A civilização avança, sim. Pena que avance devagar demais
Ao final da narrativa, como acontece na maioria dos filmes inspirados em fatos reais, letreiros informam o espectador sobre o que aconteceu com aquele determinado tema depois do que é mostrado na tela.
As informações dadas nos letreiros finais de As Sufragistas são impressionantes, de fazer pensar – exatamente como toda a história de Maud e dos demais personagens:
“Em 1918, o voto foi concedido a algumas mulheres acima de 30 anos. Em 1928, as mulheres conquistaram os mesmos direitos de voto que os homens.”
1928! Exatamente o ano da morte de Emmeline Pankhurst.
E então seguem-se as datas em que as mulheres de outros países adquiriram o direito de votar, como os homens.
1893, Nova Zelândia. 1902, Austrália.
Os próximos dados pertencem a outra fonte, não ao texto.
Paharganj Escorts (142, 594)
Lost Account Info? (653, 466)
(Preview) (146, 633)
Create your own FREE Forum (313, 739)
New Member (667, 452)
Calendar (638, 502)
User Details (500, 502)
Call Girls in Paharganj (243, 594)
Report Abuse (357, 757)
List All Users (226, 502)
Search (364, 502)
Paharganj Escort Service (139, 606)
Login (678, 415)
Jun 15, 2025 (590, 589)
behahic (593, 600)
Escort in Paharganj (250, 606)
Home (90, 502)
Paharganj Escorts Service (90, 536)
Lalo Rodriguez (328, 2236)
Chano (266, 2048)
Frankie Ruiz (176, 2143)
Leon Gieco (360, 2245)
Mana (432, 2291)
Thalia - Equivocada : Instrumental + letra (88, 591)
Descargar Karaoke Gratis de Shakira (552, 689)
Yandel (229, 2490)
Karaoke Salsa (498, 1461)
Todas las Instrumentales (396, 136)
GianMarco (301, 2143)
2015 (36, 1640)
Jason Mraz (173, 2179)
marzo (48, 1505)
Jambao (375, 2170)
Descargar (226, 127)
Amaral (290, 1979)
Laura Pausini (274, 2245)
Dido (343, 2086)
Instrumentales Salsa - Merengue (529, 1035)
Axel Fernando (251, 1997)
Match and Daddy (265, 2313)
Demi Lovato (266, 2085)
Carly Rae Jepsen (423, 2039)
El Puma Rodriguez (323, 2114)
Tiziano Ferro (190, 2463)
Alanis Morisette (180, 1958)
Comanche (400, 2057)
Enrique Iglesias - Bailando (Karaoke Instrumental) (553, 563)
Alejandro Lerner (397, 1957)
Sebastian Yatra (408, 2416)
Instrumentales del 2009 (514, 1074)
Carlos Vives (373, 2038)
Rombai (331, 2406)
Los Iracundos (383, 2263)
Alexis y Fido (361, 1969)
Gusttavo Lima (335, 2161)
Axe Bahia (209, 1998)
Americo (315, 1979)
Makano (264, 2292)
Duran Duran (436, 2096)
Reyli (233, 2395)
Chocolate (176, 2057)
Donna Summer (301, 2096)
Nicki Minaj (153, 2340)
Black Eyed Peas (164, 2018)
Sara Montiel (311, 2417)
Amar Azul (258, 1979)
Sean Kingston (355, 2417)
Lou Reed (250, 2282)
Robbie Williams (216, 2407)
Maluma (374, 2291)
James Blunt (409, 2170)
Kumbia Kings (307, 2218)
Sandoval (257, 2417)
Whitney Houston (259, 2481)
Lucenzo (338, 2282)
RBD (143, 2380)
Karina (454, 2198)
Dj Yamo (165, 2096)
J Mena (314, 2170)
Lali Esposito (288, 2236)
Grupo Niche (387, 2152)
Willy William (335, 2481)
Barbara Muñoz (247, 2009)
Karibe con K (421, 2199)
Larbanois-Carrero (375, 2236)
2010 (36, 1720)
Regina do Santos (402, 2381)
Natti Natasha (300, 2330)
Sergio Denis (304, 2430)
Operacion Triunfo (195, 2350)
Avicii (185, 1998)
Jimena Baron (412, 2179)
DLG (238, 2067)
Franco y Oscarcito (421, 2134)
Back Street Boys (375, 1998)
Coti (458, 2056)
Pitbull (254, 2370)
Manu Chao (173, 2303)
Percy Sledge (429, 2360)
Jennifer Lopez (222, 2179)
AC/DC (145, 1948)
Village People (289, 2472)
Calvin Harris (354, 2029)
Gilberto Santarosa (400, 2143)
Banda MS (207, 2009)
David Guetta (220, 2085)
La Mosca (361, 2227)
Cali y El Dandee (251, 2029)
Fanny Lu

O que é incrível, em todos os aspectos: dois países colonizados pelos britânicos, que à época ainda pertenciam ao Império Britânico, estiveram à frente da própria Grã-Bretanha.
1913, Noruega.
1917, Rússia – claro, o ano da revolução comunista.
1920, Estados Unidos da América.
1932, Brasil.
1943, Itália. 1944, França. De novo, incrível! Como demoraram a admitir essa coisa tão absolutamente básica que é a igualdade de direitos civis entre homens e mulheres esses dois países de tanta história, tanta cultura.
1971, a Suíça.
2003, Catar.
Para 2015 estava prometido que as mulheres da Arábia Saudita adquiririam o direito a votar.
Galileu Galilei, que morreu em 1642, dizia “Eppur si muove”. É a mais pura verdade: no entanto, a Terra se move.
A História, a civilização também. Só que às vezes parece lerda demais.
Anotação em maio de 2016
As Sufragistas/Suffragette
De Sarah Gavron, Inglaterra-França, 2015
Com Carey Mulligan (Maud Watts), Helena Bonham Carter (Edith Ellyn), Anne-Marie Duff (Violet Miller), Brendan Gleeson (inspetor Arthur Steed), Ben Whishaw (Sonny Watts), Romola Garai (Alice Haughton), Natalie Press (Emily Wilding Davison), Geoff Bell (Norman Taylor), Amanda Lawrence (Miss Withers), Shelley Longworth (Miss Samson), Lorraine Stanley (Mrs. Coleman), Adam Nagaitis (Mr. Cummins), Finbar Lynch (Hugh Ellyn), Samuel West (Benedict Haughton), Grace Stottor (Maggie Miller), Adam Michael Dodd (George Watts)
e, em participação especial, Meryl Streep (Emmeline Pankhurst)
Roteiro Abi Morgan
Música Alexandre Desplat
Fotografia Eduard Grau
Montagem Barney Pilling
Casting Fiona Weir
Produção Pathé, Film4, British Film Institute (BFI), Canal+ France, Ciné +, Focus Features, Ruby Films.